Evaluation of Psychiatric Patients in the Emergency Department



Evaluation of Psychiatric Patients in the Emergency Department





OVERVIEW



  • People come to the emergency department (ED) with a wide variety of psychiatric and emotional concerns, from acute grief to first-break psychosis to medical illness masquerading as psychiatric disease. It is essential that the emergency physician begin with an open mind regarding the range of these possibilities, remain open throughout the process of working with the patient, and create communication that facilitates discussion of the patient’s concerns with the doctor.


  • As in all other aspects of medicine, a thorough history and an inclusive and accurate differential diagnosis are most crucial.


  • These in turn rest on:



    • Effective communication, in both directions, between doctor and patient (and often others who are involved)


    • Thoughtful and thorough history taking, mental status examination, physical examination, and laboratory studies


    • Effective use of ancillary sources of information


    • Effective negotiation about what is to be done about the problem


GENERAL APPROACH TO THE PATIENT



  • Preconceptions are almost always dangerous in the evaluation of psychiatric patients. Individuals with preexisting psychiatric disease often have new, nonpsychiatric problems that are easily overlooked by health professionals; new symptoms should not be attributed to old diagnoses.
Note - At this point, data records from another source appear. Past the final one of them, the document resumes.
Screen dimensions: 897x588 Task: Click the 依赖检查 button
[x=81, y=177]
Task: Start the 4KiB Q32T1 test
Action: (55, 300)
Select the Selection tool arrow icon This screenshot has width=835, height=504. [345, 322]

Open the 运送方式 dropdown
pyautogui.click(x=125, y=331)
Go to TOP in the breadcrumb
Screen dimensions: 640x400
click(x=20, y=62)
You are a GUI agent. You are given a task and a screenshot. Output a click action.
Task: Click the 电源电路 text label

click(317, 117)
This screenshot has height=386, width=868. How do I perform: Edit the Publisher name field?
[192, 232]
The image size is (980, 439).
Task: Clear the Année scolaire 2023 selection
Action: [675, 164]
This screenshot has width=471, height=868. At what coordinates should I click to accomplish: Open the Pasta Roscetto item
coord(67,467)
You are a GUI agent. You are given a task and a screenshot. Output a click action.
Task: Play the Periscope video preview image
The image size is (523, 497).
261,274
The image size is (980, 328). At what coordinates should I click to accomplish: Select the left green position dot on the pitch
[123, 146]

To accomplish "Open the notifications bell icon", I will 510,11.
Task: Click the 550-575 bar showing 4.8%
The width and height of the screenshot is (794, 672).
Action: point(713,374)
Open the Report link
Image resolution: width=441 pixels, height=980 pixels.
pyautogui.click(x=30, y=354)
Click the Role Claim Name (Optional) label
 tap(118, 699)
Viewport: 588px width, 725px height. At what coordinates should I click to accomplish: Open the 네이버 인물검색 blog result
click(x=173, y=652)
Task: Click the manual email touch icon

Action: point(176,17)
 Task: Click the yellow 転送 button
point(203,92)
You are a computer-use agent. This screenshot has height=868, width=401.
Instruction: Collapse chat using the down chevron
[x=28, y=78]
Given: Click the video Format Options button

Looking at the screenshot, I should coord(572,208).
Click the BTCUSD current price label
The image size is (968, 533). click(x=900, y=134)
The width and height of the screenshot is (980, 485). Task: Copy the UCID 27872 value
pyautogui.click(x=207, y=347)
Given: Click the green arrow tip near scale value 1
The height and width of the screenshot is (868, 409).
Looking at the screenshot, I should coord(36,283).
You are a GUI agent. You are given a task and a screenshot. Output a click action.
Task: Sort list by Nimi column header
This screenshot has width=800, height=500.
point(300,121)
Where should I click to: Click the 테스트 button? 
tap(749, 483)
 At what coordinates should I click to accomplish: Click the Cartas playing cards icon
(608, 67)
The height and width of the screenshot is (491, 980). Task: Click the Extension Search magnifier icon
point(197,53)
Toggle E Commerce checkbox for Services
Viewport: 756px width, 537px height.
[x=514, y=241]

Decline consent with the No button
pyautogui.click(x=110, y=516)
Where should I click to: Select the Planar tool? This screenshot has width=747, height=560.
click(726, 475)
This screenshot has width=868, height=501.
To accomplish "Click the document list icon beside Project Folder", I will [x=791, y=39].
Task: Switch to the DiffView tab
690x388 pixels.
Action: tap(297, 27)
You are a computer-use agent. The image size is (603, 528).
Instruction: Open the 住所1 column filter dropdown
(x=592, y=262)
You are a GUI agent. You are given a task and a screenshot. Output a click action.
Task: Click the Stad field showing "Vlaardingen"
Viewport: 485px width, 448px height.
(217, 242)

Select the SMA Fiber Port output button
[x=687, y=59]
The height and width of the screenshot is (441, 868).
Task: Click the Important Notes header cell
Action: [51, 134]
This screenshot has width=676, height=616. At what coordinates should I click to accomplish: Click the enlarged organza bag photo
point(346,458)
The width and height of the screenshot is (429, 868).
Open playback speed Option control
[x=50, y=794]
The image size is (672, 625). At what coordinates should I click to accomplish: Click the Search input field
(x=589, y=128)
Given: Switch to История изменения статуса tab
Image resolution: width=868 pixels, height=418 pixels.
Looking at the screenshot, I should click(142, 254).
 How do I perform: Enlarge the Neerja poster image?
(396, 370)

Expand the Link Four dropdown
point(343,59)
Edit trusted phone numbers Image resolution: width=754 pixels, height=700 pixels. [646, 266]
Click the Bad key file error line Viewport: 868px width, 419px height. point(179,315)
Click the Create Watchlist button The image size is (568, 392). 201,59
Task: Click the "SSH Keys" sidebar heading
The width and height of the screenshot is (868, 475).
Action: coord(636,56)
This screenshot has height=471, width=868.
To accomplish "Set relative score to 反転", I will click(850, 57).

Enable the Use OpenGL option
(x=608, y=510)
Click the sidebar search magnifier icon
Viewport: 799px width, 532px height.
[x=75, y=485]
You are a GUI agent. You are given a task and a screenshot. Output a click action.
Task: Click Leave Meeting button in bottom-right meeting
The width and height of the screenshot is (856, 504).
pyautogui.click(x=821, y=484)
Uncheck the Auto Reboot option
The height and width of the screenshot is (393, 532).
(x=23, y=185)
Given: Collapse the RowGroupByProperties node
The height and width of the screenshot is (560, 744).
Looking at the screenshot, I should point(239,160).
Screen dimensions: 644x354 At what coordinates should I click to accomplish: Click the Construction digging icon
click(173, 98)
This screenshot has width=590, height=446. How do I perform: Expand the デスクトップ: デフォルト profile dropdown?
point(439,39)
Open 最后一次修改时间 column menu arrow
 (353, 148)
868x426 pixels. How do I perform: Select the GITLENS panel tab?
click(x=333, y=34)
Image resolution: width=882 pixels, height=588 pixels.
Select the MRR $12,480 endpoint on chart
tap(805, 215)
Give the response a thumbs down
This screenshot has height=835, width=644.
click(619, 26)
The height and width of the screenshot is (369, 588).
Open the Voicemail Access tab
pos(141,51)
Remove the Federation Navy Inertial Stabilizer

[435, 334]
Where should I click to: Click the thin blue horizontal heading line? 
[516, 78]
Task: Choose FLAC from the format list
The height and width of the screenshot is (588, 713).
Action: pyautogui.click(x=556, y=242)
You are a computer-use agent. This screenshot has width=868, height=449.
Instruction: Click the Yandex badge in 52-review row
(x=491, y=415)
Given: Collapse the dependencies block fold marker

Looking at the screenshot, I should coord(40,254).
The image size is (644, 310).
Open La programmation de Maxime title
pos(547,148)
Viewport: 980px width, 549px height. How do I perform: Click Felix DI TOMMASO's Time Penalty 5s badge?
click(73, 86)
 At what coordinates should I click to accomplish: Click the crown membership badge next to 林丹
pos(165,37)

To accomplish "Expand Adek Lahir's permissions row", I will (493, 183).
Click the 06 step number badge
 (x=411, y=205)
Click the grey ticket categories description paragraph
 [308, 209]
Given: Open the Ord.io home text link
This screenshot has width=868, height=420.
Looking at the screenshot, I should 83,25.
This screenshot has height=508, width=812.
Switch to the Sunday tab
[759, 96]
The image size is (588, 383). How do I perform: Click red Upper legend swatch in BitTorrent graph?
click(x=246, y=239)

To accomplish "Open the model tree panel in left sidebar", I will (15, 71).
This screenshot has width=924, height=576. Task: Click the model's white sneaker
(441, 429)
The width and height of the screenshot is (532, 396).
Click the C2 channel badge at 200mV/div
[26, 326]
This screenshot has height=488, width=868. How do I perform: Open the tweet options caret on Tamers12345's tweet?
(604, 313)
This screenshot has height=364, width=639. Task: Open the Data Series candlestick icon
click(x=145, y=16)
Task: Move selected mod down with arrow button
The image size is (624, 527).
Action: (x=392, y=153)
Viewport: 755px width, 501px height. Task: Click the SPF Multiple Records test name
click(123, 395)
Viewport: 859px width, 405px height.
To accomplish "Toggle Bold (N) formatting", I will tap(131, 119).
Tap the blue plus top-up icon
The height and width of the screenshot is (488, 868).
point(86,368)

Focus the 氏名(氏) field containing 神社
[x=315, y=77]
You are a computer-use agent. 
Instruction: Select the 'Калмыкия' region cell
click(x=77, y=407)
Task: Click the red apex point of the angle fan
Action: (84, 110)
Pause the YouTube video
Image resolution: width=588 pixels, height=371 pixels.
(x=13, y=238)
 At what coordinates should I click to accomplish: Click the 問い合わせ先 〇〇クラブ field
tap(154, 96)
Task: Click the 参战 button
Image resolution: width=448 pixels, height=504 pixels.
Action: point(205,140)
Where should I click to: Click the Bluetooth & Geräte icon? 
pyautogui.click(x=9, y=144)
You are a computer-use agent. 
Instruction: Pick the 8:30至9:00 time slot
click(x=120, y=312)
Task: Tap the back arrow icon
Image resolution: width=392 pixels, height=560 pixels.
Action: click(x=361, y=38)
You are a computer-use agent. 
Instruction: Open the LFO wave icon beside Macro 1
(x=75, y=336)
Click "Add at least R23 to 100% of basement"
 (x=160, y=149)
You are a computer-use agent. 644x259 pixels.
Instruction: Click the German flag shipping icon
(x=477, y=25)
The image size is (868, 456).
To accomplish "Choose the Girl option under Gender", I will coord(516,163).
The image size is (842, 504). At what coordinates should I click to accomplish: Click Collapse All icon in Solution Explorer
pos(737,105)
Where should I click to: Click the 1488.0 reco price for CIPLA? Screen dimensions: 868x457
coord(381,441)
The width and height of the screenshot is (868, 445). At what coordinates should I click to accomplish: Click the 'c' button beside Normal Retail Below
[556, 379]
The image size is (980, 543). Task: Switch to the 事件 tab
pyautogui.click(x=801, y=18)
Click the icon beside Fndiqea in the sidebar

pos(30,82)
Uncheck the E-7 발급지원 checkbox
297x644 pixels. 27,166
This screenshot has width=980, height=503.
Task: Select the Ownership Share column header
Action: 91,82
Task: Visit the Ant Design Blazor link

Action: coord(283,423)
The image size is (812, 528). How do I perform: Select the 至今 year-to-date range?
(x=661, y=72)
New symptoms appearing in the presence of a psychiatric diagnosis are not caused by that diagnosis until proved to be so.



  • Many psychiatric patients have negative perceptions regarding prior experiences in the ED—hours spent waiting, sometimes in restraints; sometimes treated against their will; sometimes treated in a patronizing, or otherwise disrespectful manner—not as adults with the same rights to courtesy and participation in treatment as anyone else. These experiences sometimes color the person’s expectations, and they may approach emergency personnel with wariness or hostility. It is wise to expect that anyone with a serious psychiatric disorder, who has had several ED visits, probably has had at least one such negative episode in the past. These perceptions are often accentuated by the physical environment and nature of the ED—lack of privacy, repeated questions, and personal questions asked by strangers. The emergency physician should engage the patient in a manner that preserves the patient’s dignity and emphasizes the physician’s respect for, and empathy with, the individual’s current and past problems. The following are simple, commonsense suggestions, but they are worth repeating.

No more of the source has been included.